In Green v. Service Corporation International, No. 08-20607 (5th Cir. June 2, 2009), Phillip Green was hired by SCI Management, a subsidiary of Service Corporation International (SCI) to provide funeral, crematory, and cemetery services. Green’s employment agreement with SCI Management contains the following arbitration clause:
1. Matters Subject to Arbitration. Employee and the Company agree that . . . all disputes related to any aspect of Employee’s employment with the Company shall be resolved by binding arbitration.

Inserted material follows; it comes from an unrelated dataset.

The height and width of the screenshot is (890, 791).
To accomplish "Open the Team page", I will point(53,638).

This includes, but is not limited to, any claims against the Company, its affiliates or their respective officers, directors, employees, or agents for breach of contract, wrongful discharge, discrimination, harassment, defamation, misrepresentation, and emotional distress, as well as any disputes pertaining to the meaning or effect of this Agreement. . . .
Green was terminated by SCI in 2005. Thereafter, he filed a whistleblower complaint under the Sarbanes-Oxley Act (SOX) with the Occupational Safety and Health Administration (OSHA). After OSHA dismissed Green’s complaint, he sued SCI in District Court. SCI filed a motion to compel arbitration and the District Court granted it. The arbitrators determined that SCI did not violate SOX and Green filed a motion to vacate the award, claiming that he did not agree to arbitration. SCI filed a motion to confirm the award and the District Court granted it. Green appealed.

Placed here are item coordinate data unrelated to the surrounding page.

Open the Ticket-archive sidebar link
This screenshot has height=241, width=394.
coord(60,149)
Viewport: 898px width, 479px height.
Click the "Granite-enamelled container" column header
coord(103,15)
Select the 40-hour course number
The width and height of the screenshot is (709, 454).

The Fifth Circuit first decided whether Green’s employment agreement with SCI Management binds Green. The Court agreed with the District Court and concluded that SCI (a nonsignatory party) can require Green to arbitrate because the agreement explicitly includes claims against affiliates.
Next, the Court answered whether the dispute falls within the scope of the agreement. The Court stated that “[e]ven if the scope of the arbitration clause is susceptible to more than one interpretation, the clause must be interpreted in favor of arbitration.” Accordingly, the Court found that the dispute was within the scope of the arbitration agreement.
Then, the Fifth Circuit considered whether SCI waived its right to arbitrate by defending itself in administrative proceedings. The Court applied a two prong-test: (1) Whether SCI substantially invoked the judicial process. The Court noted that the administrative proceedings before the Department of Labor were not judicial in nature and SCI did not waive its right to arbitrate. (2) Whether Green was prejudiced. The Court concluded that Green failed to show he was prejudiced by the delay.
Finally, The Fifth Circuit affirmed, holding that SCI did not waive its right to arbitration by participating in the administrative proceedings at OSHA.